• Vereiste opdracht
Herhaal letterlijk alleen de regels vanaf de regel met "The width and height of the screenshot is (1024, 627)." tot en met de regel met "will (x=210, y=590).".

• Items uit dataset
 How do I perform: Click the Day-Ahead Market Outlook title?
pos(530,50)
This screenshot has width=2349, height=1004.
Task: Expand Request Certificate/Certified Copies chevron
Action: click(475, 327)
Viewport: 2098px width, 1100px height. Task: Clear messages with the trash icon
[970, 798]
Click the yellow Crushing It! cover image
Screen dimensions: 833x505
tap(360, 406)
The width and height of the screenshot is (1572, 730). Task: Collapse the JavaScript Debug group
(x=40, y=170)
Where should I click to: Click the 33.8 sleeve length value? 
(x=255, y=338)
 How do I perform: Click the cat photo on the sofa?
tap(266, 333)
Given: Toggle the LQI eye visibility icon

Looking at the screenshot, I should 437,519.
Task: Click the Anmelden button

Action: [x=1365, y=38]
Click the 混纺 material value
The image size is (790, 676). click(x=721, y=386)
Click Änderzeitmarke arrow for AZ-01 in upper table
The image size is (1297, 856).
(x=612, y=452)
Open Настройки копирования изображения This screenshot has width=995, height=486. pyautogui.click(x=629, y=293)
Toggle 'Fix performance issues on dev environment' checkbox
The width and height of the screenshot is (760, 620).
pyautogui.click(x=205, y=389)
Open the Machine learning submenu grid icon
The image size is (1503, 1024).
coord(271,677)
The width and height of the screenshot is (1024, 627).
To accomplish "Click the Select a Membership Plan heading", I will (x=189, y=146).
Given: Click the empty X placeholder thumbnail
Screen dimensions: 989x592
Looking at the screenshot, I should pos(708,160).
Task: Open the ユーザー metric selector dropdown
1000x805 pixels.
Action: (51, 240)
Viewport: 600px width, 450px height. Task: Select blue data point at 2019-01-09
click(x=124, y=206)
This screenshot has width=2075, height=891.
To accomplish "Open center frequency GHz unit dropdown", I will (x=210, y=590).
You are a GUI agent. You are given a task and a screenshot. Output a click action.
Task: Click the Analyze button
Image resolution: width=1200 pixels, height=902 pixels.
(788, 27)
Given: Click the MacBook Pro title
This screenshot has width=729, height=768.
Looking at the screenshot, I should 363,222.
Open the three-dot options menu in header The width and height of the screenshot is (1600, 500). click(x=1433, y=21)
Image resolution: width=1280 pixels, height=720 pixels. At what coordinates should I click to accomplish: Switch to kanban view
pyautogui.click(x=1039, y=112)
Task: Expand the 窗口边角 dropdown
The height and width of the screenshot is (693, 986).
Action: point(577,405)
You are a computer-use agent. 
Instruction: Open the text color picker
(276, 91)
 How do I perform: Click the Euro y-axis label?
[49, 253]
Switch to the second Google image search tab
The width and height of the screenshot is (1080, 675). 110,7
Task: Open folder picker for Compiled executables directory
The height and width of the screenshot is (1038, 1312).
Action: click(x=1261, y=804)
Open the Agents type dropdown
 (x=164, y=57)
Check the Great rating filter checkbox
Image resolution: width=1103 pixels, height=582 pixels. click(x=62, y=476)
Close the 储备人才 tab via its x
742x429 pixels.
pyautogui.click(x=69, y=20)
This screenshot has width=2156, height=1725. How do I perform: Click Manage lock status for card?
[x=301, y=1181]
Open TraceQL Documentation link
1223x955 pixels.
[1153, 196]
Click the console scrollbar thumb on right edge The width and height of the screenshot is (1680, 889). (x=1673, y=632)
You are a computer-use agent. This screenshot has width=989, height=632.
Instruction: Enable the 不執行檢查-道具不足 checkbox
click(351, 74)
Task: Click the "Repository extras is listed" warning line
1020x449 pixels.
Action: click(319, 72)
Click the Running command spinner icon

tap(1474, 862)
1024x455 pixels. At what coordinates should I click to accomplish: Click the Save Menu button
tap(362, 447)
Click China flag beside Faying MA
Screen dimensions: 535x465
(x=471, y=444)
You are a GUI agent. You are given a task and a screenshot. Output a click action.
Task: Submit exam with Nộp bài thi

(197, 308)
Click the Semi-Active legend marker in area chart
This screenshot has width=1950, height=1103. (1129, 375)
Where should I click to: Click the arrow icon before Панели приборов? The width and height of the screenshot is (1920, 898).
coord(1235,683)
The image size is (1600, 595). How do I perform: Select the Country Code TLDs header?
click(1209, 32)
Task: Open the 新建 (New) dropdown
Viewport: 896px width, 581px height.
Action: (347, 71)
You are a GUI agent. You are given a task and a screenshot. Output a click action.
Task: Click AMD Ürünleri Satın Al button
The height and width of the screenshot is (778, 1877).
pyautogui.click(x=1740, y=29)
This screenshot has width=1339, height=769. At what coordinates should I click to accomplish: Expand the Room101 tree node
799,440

• Antwoord hieronder
The width and height of the screenshot is (1024, 627).
To accomplish "Click the Select a Membership Plan heading", I will (x=189, y=146).
Given: Click the empty X placeholder thumbnail
Screen dimensions: 989x592
Looking at the screenshot, I should pos(708,160).
Task: Open the ユーザー metric selector dropdown
1000x805 pixels.
Action: (51, 240)
Viewport: 600px width, 450px height. Task: Select blue data point at 2019-01-09
click(x=124, y=206)
This screenshot has width=2075, height=891.
To accomplish "Open center frequency GHz unit dropdown", I will (x=210, y=590).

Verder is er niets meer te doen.